Copy exactly. Begin at the line containing "This screenshot has width=1080, height=930." and stop at the last line of the entries, omitting any pictures.

*** PROVIDED DATA ***

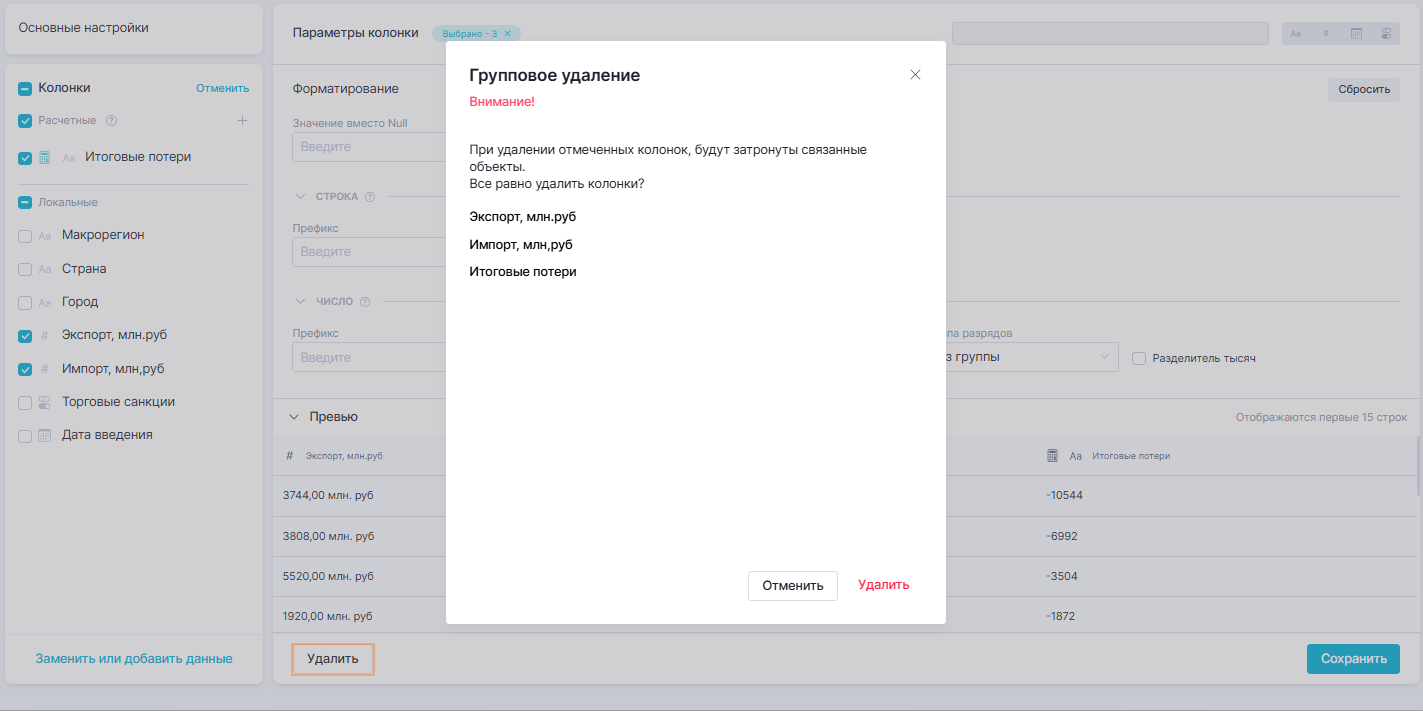Screen dimensions: 1423x711
Task: Uncheck the Экспорт, млн.руб column checkbox
Action: (25, 337)
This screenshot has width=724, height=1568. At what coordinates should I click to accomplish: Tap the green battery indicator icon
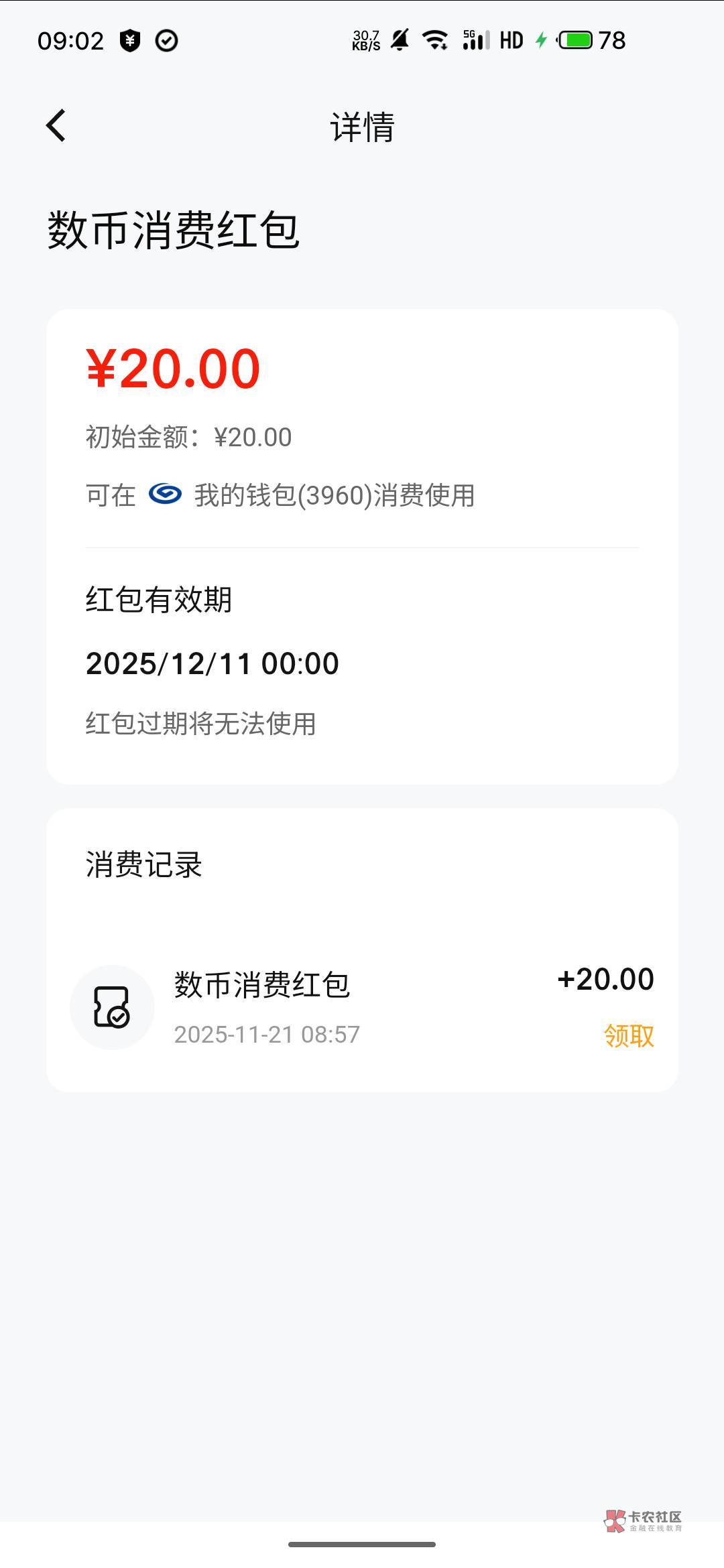pos(575,40)
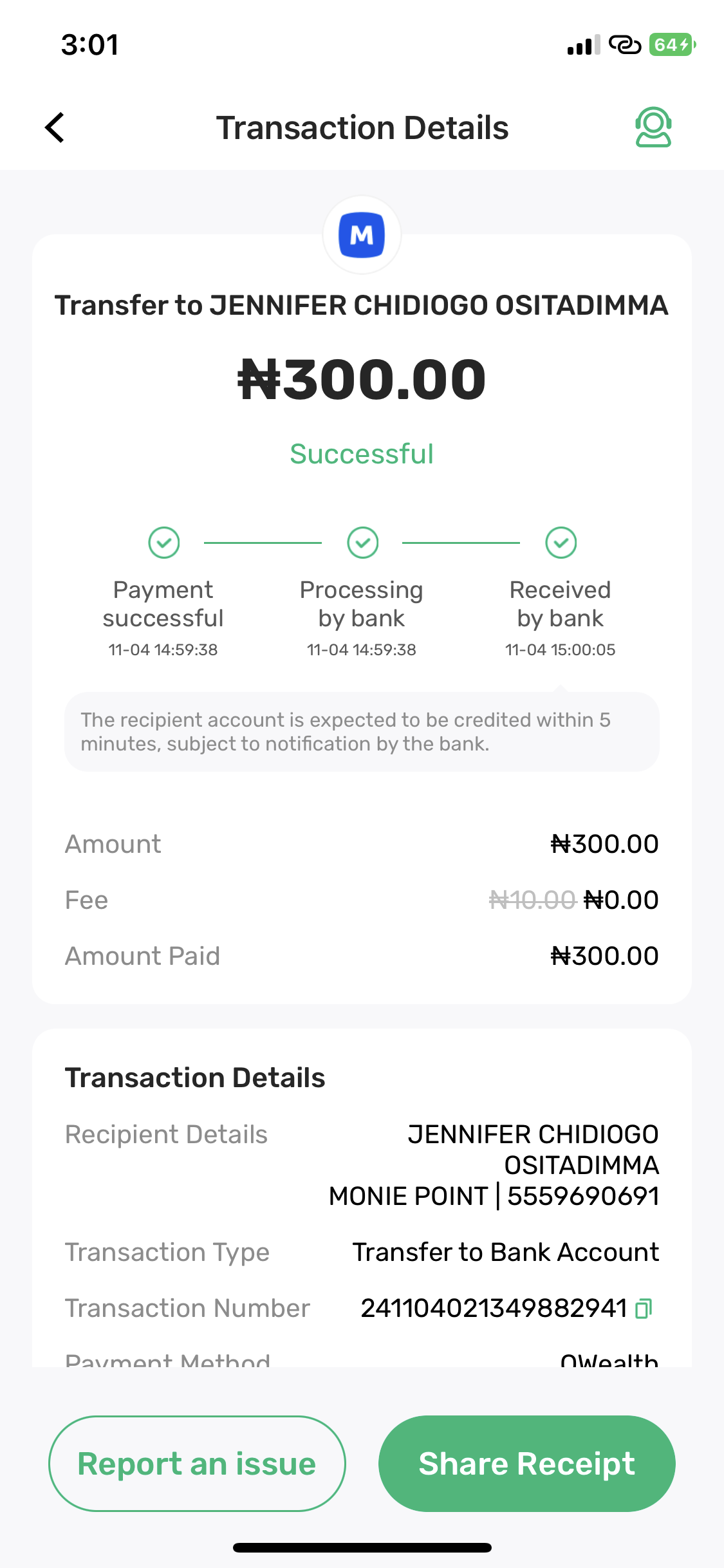Viewport: 724px width, 1568px height.
Task: Tap the Processing by bank checkmark
Action: click(x=363, y=543)
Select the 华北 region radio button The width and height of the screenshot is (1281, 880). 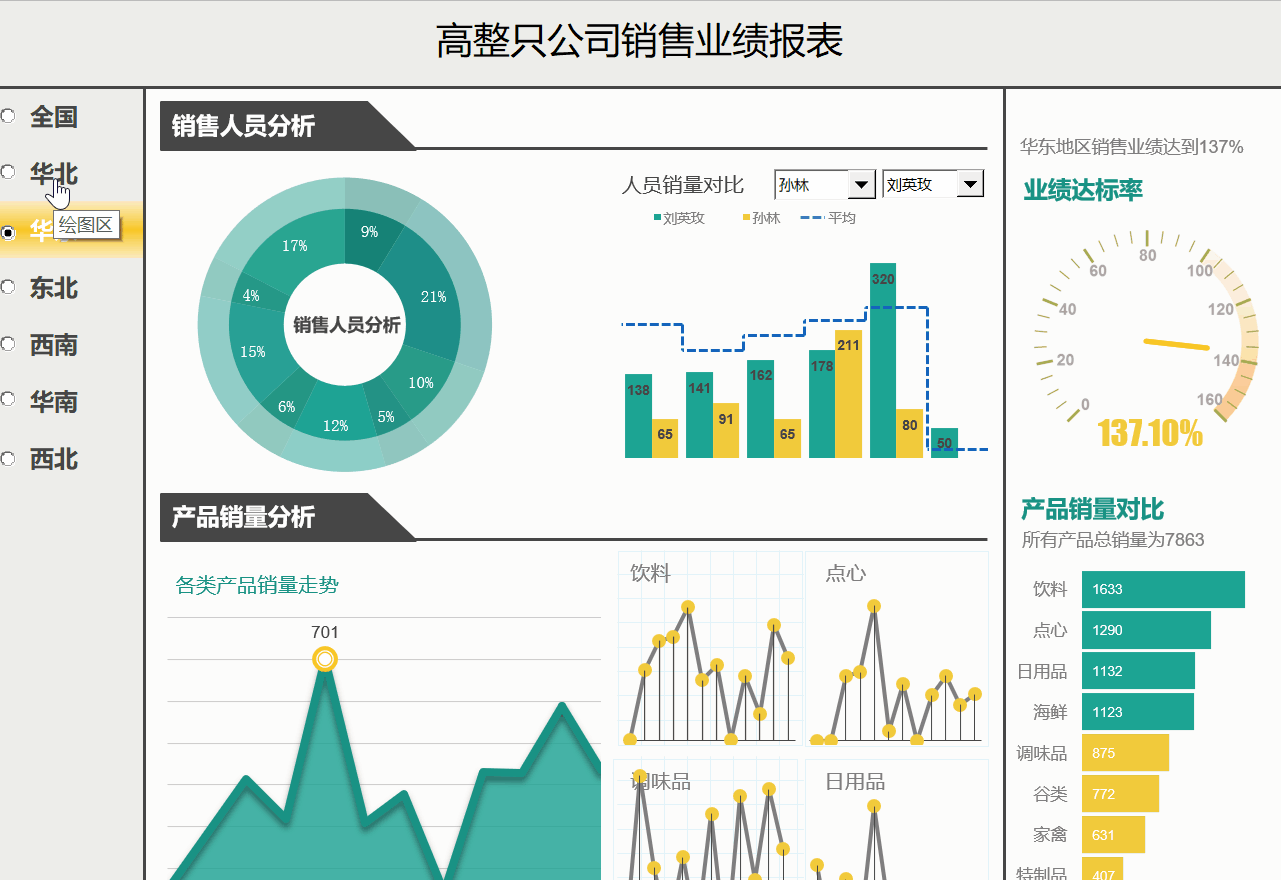(8, 172)
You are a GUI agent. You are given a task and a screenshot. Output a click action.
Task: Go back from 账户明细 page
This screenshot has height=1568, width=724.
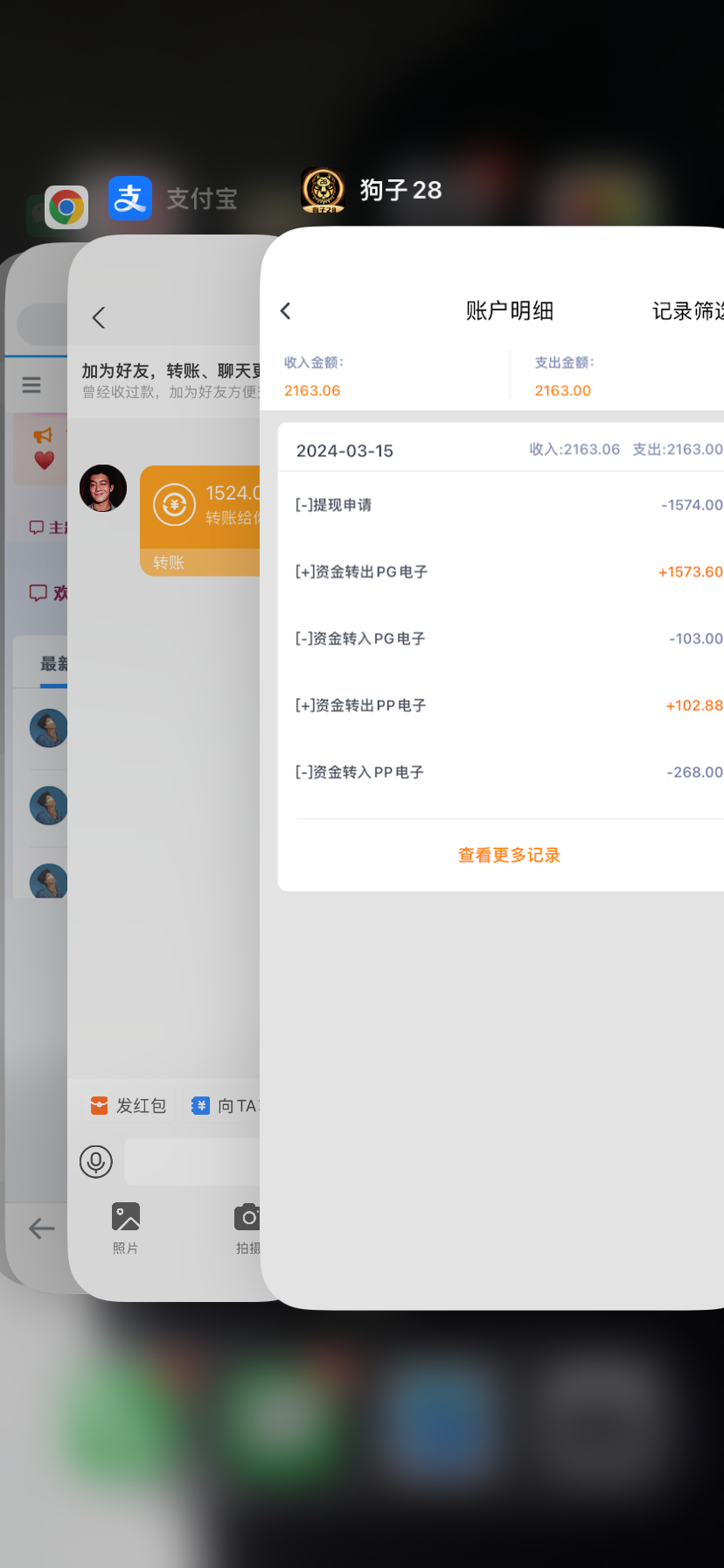click(286, 311)
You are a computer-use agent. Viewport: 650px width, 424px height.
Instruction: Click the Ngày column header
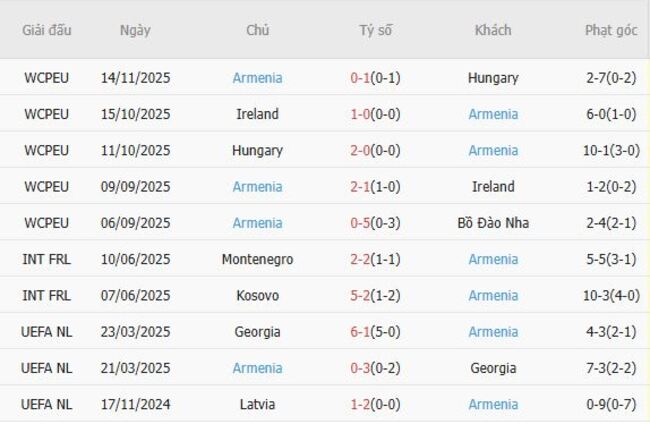[135, 30]
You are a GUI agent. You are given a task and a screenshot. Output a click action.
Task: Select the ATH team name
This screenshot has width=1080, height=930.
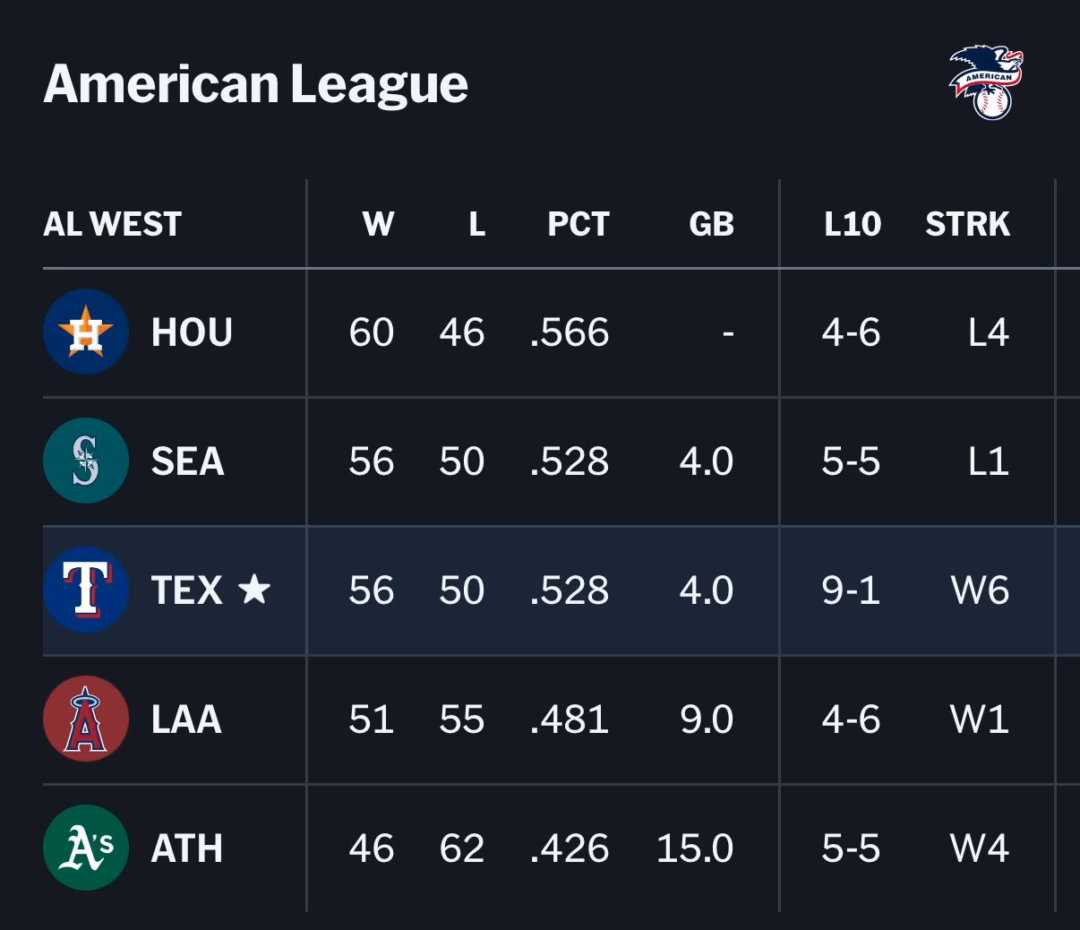tap(187, 848)
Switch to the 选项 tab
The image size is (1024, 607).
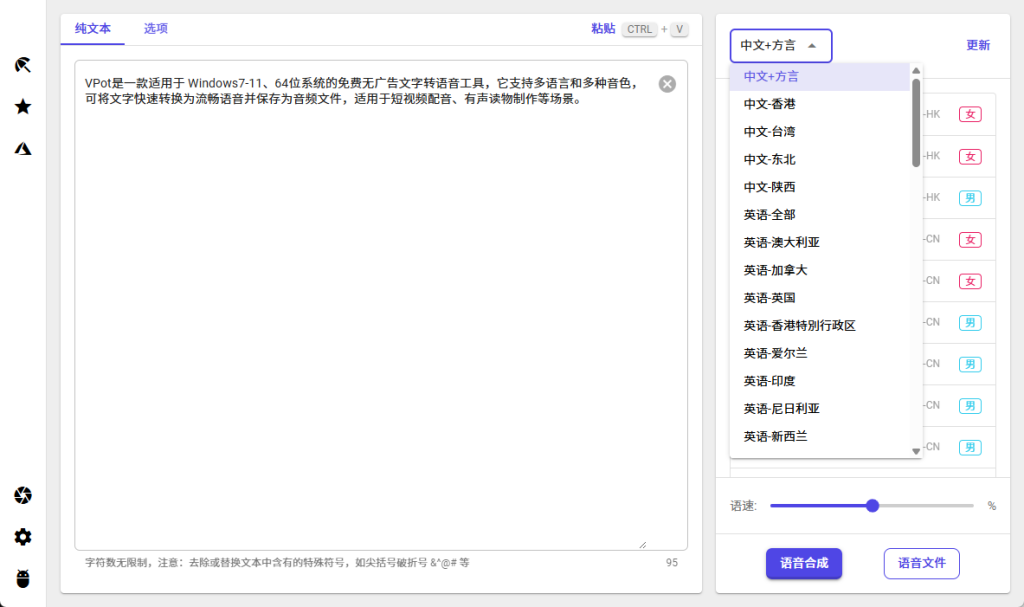pos(155,30)
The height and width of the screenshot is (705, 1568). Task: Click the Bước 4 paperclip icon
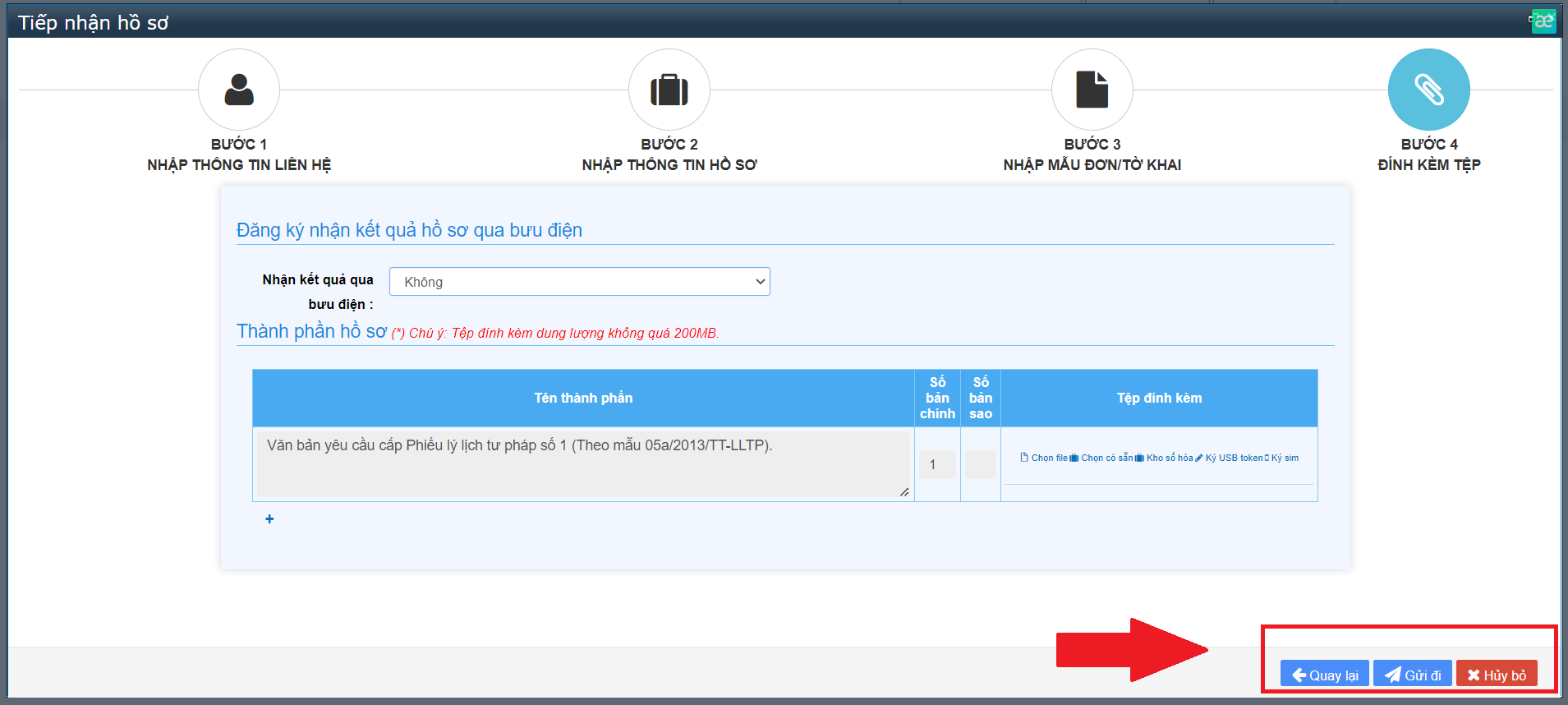click(x=1428, y=90)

*** End of PROVIDED DATA ***

* _ANSWER FOR THE TASK_:
This screenshot has width=1080, height=930.
tap(187, 848)
Switch to the 选项 tab
The image size is (1024, 607).
pos(155,30)
The height and width of the screenshot is (705, 1568). Task: Click the Bước 4 paperclip icon
click(x=1428, y=90)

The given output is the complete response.